Исходный текст>
НАБЛЮДАТЕЛЬ
скоропись ольги балла
Эта Скоропись — о том, что (и кто, и каким образом) создает историческую эпоху с ее неповторимым воздухом, со свойственными только ей моделями поведения (а может быть, и чувствования), восприятия себя и других, устройства человеческих отношений. Для рассмотрения этого мы взяли три очень разные книги воспоминаний, каждая из которых — не ставя перед собою такой задачи! и тем интереснее — предлагает собственный ответ на этот вопрос.
Александр Кабаков. Камера хранения: мещанская книга. — М.: Редакция Елены Шубиной (АСТ), 2025. — (Совсем другое время).
«Напиши воспоминания о вещах, сказала она, кому ж, как не тебе, ты же каждую пуговицу из тысяч застегнутых и расстегнутых за всю твою жизнь помнишь, у тебя ж и репутация собирателя деталей, напиши мемуары о предметах, среди которых жил и живешь! И это не будут итоги, потому что вещи бесконечны. И это не будет обидно для описываемых, потому что вещи не обижаются. И ты ничего не соврешь, потому что вещи ты помнишь так, как никто их не помнит».
Так сказала автору некогда одна мудрая собеседница.
Вняв совету, прозаик, сценарист, журналист Александр Кабаков (1943–2020) так и поступил. Восстанавливая прожитое им время — с детства до старости, но большею частью говоря все-таки о детстве и молодости, о сороковых-шестидесятых годах, предметный мир которых давно утрачен (и тем он интереснее), Кабаков написал историю жизни — не только и не столько даже своей, сколько своих современников — через вещи и связанные с ними многообразные практики: от утилитарных до — на самом деле, совершенно неотделимых от них — символических.

Предоставленные строки>
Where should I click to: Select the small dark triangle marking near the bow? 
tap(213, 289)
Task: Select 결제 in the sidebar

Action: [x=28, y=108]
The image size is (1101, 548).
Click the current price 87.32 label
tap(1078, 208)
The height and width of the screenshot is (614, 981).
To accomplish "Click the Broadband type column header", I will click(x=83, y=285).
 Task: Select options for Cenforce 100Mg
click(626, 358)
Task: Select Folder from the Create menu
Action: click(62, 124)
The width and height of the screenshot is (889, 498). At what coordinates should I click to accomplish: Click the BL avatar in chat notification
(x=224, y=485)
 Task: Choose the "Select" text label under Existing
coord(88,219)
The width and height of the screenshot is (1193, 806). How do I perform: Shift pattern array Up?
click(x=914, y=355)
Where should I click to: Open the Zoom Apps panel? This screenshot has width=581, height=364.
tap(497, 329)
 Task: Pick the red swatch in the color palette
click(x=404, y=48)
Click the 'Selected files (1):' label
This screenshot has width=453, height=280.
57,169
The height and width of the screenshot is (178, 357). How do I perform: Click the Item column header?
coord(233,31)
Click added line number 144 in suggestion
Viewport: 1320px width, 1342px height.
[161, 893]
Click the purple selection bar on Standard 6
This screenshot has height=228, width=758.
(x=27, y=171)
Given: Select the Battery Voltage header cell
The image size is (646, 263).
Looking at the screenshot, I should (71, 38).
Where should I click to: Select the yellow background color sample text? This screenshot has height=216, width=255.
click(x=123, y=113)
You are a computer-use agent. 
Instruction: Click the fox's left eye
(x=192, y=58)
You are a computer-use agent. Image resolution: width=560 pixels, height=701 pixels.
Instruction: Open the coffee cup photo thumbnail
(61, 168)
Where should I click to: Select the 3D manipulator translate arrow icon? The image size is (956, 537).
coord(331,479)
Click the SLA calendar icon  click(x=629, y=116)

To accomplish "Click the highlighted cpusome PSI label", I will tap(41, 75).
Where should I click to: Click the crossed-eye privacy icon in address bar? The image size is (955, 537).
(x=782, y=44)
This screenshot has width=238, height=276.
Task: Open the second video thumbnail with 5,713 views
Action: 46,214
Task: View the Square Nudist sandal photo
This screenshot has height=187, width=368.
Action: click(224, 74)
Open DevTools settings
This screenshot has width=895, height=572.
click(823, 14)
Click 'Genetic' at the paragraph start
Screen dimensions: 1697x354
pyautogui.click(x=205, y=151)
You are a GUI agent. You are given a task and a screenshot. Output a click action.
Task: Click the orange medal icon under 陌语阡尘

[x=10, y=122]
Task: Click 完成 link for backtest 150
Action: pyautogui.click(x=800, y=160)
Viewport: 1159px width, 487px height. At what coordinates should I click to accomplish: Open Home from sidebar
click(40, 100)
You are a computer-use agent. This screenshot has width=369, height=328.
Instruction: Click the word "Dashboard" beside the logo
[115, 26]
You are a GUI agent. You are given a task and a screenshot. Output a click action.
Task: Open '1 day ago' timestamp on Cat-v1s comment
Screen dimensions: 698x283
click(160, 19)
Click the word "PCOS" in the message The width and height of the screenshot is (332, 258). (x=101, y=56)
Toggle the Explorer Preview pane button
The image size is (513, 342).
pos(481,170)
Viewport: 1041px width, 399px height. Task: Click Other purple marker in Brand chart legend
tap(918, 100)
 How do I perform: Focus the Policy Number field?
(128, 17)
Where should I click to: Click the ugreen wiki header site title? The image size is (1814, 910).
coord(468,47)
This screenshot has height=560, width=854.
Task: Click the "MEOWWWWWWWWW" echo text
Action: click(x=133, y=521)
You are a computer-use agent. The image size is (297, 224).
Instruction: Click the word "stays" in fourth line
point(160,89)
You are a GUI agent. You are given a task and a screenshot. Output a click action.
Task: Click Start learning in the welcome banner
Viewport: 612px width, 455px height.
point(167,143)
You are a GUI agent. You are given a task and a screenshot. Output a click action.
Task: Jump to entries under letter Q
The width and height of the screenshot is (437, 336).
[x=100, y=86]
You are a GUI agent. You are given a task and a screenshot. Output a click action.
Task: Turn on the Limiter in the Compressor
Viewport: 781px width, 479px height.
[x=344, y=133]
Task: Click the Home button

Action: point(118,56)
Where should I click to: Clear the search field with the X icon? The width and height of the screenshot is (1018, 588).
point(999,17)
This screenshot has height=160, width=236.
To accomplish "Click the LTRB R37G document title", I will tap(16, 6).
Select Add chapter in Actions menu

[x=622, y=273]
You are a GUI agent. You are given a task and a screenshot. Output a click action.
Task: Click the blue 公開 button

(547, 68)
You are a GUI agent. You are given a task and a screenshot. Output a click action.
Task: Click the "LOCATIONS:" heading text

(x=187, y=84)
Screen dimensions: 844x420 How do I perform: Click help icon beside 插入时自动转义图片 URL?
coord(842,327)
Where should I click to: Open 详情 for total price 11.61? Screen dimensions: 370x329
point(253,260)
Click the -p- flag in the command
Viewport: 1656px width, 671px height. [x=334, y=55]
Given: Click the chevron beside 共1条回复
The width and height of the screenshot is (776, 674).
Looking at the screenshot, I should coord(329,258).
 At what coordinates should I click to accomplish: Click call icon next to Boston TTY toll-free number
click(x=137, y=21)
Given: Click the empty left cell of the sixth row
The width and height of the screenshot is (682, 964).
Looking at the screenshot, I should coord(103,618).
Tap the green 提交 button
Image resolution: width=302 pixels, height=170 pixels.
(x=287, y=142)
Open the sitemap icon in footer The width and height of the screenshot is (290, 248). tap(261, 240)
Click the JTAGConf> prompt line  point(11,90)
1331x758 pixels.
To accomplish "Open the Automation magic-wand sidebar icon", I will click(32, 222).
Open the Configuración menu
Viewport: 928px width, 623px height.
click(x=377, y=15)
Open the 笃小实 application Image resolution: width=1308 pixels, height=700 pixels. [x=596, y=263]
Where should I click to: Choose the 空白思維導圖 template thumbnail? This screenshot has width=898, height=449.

Задачи для решения>
A - Отредактируйте фрагмент исходного текста, который начинается со слов, содержащих «НАБЛЮДАТЕЛЬ», и заканчивается словами «(Совсем другое время).»: замените в нем «Камера хранения» на «Кладовая памяти».
B - Пожалуйста, перескажите короче абзац исходного текста, начинающийся словами «Вняв совету», сохранив его главные факты.
Опирайтесь только на исходный текст, а не на строки.

Решения задач>
A -
НАБЛЮДАТЕЛЬ
скоропись ольги балла
Эта Скоропись — о том, что (и кто, и каким образом) создает историческую эпоху с ее неповторимым воздухом, со свойственными только ей моделями поведения (а может быть, и чувствования), восприятия себя и других, устройства человеческих отношений. Для рассмотрения этого мы взяли три очень разные книги воспоминаний, каждая из которых — не ставя перед собою такой задачи! и тем интереснее — предлагает собственный ответ на этот вопрос.
Александр Кабаков. Кладовая памяти: мещанская книга. — М.: Редакция Елены Шубиной (АСТ), 2025. — (Совсем другое время).

B - Прозаик, сценарист и журналист Александр Кабаков (1943–2020) последовал совету. Он восстановил прожитое время от детства до старости, но больше всего писал о детстве и молодости, о сороковых-шестидесятых годах с их давно утраченным предметным миром. Так он создал историю жизни не столько своей, сколько своих современников. Эту историю он рассказал через вещи и связанные с ними практики, от утилитарных до символических.